▸ TRY IT:
Copy, from the material below, each line where "width" shows up.

>>>>>

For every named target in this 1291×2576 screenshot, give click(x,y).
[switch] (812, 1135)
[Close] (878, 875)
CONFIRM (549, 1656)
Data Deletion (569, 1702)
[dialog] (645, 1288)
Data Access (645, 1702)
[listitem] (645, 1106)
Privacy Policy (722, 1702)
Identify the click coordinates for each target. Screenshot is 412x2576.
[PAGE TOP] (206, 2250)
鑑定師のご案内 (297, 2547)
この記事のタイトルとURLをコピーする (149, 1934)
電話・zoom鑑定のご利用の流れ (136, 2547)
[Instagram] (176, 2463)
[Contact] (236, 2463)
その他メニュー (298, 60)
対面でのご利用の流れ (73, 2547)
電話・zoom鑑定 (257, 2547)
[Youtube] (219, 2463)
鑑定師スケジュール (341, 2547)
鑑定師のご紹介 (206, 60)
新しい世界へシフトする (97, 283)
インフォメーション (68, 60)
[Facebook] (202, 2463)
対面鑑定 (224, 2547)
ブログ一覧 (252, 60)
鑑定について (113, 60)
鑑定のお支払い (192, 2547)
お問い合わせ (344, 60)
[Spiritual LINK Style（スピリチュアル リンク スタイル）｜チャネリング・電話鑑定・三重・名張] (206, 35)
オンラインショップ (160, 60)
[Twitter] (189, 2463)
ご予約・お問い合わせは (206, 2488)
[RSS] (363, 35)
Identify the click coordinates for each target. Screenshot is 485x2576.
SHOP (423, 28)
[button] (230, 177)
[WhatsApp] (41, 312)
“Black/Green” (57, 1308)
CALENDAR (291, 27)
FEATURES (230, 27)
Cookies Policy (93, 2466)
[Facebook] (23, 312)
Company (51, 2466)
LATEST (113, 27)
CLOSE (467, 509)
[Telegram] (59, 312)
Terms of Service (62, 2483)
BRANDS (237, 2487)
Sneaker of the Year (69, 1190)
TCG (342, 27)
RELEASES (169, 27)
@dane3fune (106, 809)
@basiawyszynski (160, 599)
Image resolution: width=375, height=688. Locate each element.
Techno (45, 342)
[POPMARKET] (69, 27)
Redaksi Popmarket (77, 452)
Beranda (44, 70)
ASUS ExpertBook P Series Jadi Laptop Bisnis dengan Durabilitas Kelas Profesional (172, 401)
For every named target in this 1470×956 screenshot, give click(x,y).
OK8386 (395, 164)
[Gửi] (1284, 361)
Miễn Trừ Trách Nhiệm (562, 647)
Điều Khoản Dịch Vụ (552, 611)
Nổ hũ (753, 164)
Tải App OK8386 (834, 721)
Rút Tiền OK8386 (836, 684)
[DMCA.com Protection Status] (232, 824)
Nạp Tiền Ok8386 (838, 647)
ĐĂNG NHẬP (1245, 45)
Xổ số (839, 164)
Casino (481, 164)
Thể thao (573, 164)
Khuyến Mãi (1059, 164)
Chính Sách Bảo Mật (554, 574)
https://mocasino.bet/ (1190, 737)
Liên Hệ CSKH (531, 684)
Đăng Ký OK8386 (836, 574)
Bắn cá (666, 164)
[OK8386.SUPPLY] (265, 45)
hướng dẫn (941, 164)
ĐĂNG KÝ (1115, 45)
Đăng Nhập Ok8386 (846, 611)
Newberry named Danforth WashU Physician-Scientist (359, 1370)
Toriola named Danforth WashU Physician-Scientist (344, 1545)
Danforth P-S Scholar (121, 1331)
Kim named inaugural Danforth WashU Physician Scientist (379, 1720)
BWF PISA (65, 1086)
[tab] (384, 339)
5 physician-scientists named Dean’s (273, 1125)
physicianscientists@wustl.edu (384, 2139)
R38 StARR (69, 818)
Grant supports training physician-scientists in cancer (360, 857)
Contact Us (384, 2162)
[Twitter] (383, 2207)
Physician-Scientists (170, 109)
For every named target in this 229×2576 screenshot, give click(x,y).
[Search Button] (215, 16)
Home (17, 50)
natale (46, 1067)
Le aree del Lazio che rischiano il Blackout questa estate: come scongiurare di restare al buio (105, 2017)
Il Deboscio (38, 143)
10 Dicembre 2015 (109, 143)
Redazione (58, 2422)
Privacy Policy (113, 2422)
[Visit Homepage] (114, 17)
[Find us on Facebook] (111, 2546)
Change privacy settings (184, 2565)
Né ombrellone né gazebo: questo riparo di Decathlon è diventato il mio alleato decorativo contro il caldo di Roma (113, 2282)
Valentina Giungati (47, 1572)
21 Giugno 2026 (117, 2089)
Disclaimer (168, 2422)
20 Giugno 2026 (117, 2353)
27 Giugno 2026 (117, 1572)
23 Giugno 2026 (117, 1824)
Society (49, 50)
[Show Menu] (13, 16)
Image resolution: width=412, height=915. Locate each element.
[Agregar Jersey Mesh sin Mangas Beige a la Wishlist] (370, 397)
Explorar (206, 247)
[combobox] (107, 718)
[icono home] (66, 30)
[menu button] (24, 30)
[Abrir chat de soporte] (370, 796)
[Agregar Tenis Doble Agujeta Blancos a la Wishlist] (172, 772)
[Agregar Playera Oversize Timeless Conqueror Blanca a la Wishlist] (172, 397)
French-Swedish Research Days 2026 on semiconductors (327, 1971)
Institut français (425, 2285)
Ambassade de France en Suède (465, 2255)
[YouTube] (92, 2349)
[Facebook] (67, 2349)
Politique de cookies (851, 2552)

<<<<<

▸ SOLUTION TO THIS EXERCISE:
Image resolution: width=375, height=688. Locate each element.
Image resolution: width=412, height=915. Locate each element.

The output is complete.